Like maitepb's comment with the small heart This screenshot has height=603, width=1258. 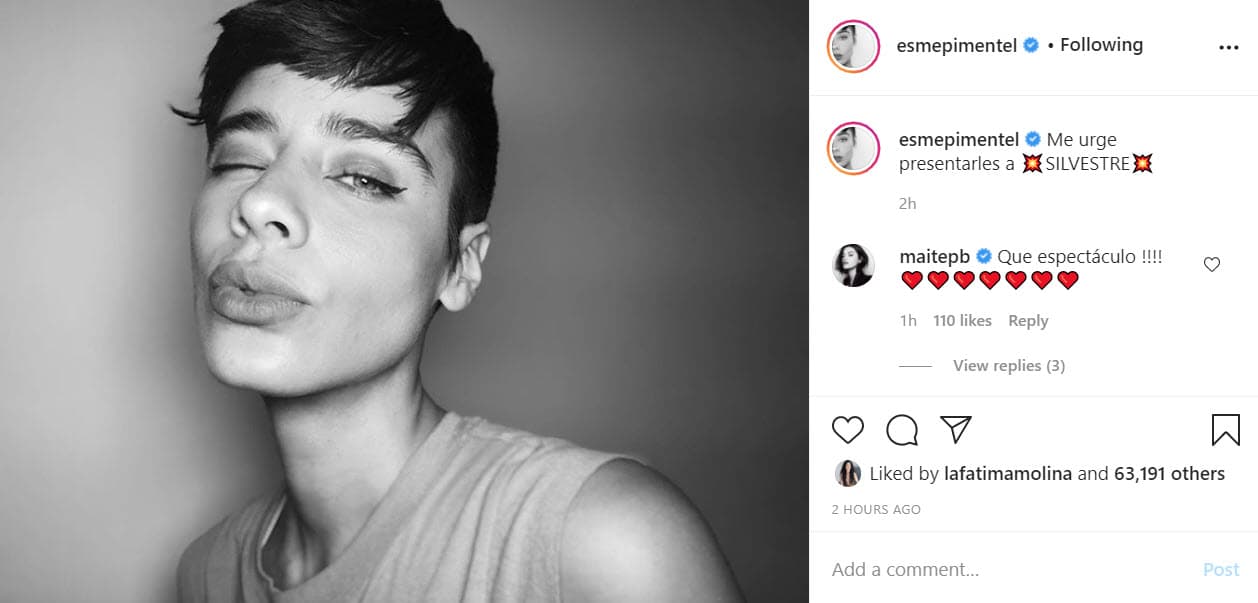click(x=1211, y=265)
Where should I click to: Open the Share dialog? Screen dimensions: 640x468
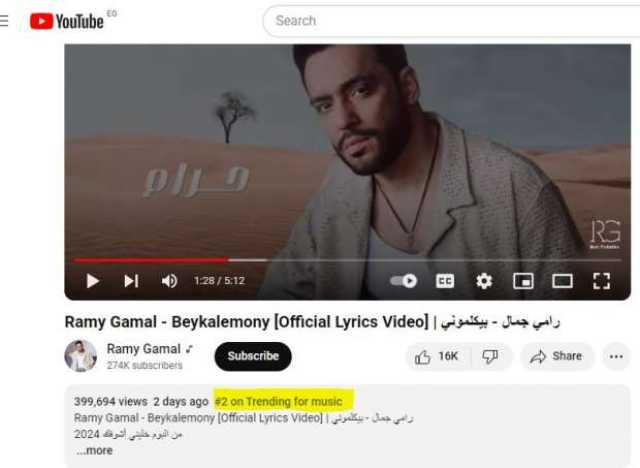tap(556, 357)
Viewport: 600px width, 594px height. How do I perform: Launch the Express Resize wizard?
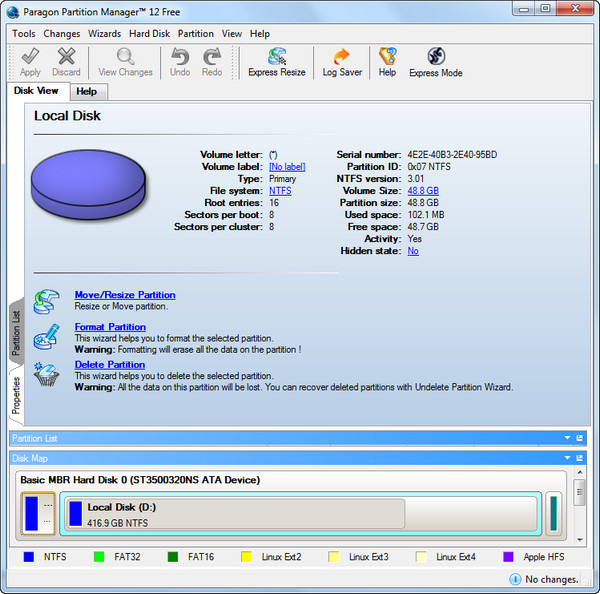pyautogui.click(x=277, y=62)
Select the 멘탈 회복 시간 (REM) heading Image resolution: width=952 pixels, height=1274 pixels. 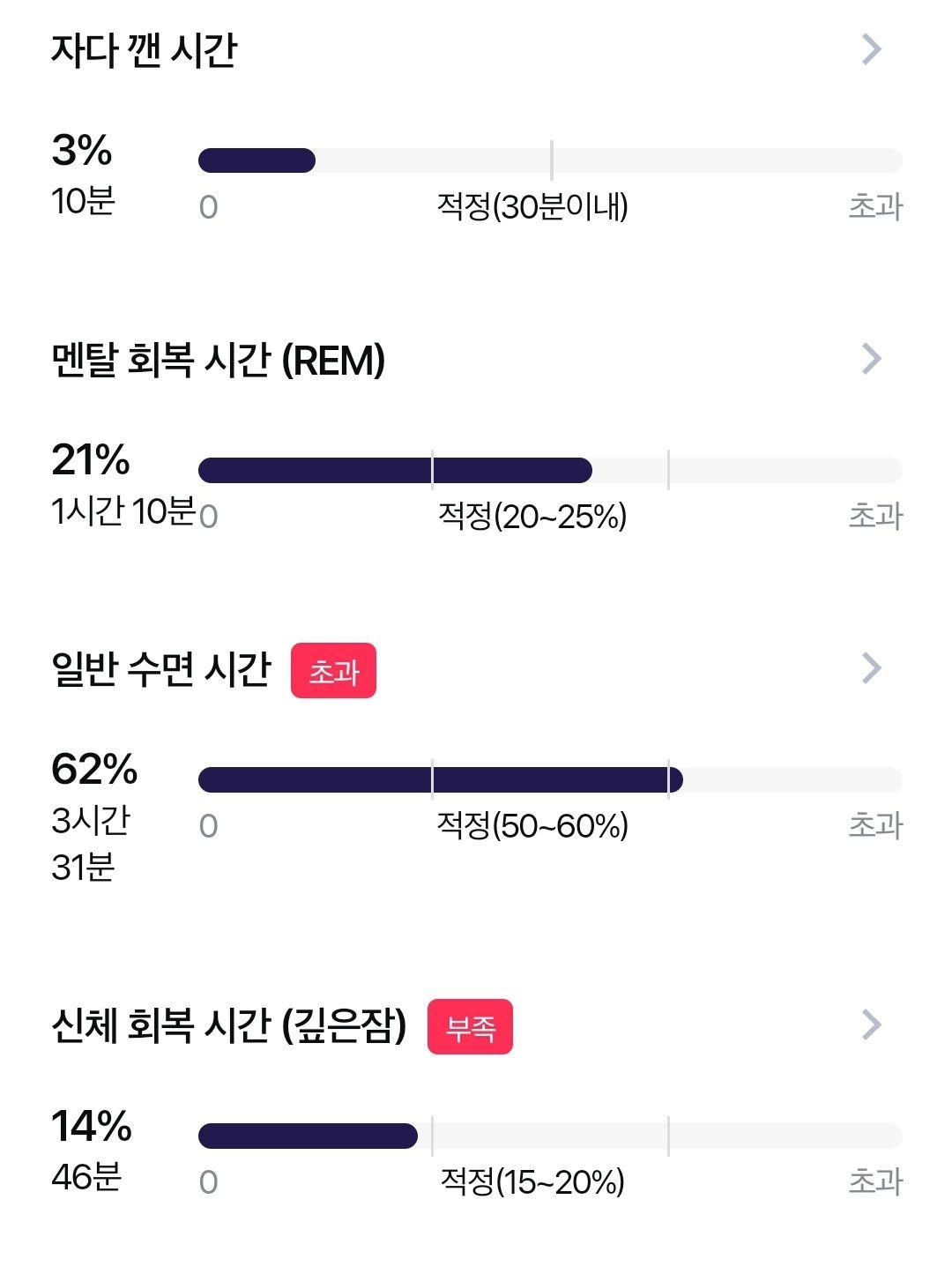coord(219,360)
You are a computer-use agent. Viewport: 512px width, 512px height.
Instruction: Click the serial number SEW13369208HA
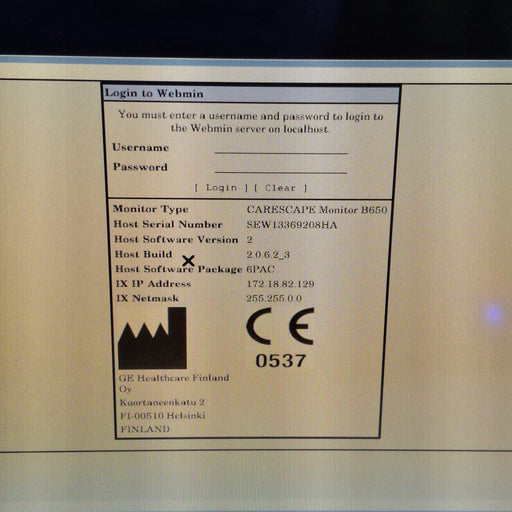coord(292,225)
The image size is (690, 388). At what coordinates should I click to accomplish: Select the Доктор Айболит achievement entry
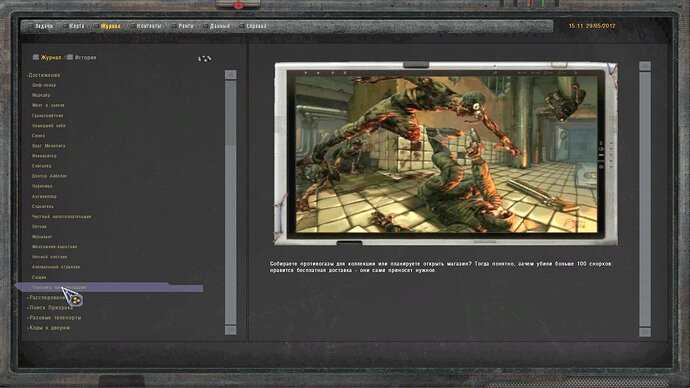[49, 176]
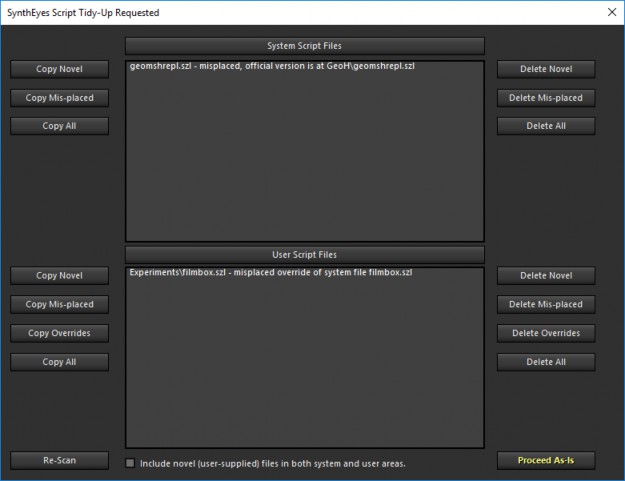Click Copy Novel for System Script Files

pyautogui.click(x=60, y=69)
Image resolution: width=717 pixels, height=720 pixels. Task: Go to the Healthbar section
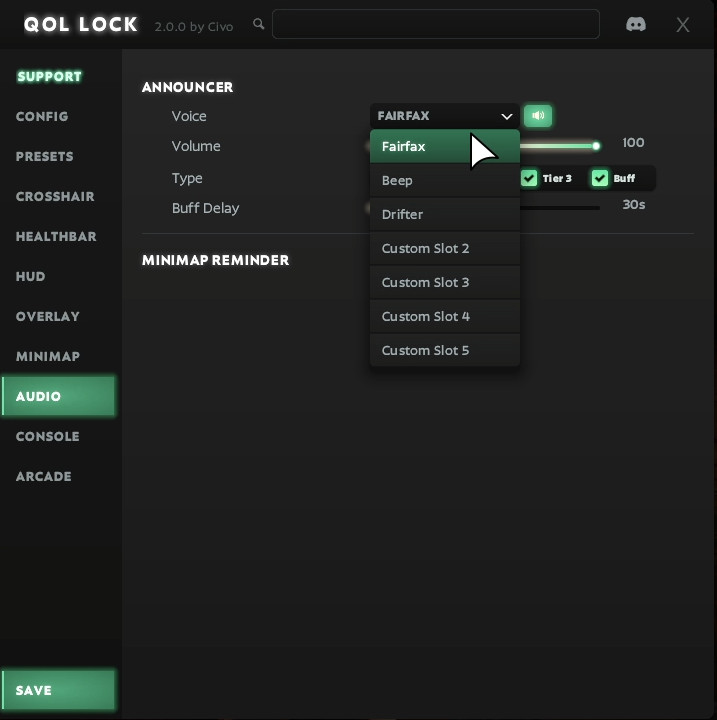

+++++

## Task statement
The lines to be quoted run from the line containing "Instruction: Click the" through the end of the entries above, both included; quote them exactly and leave out any pictures.

## Output below
Instruction: Click the serial number SEW13369208HA
coord(292,225)
The image size is (690, 388). At what coordinates should I click to accomplish: Select the Доктор Айболит achievement entry
[49, 176]
Click Copy Novel for System Script Files

pyautogui.click(x=60, y=69)
Image resolution: width=717 pixels, height=720 pixels. Task: Go to the Healthbar section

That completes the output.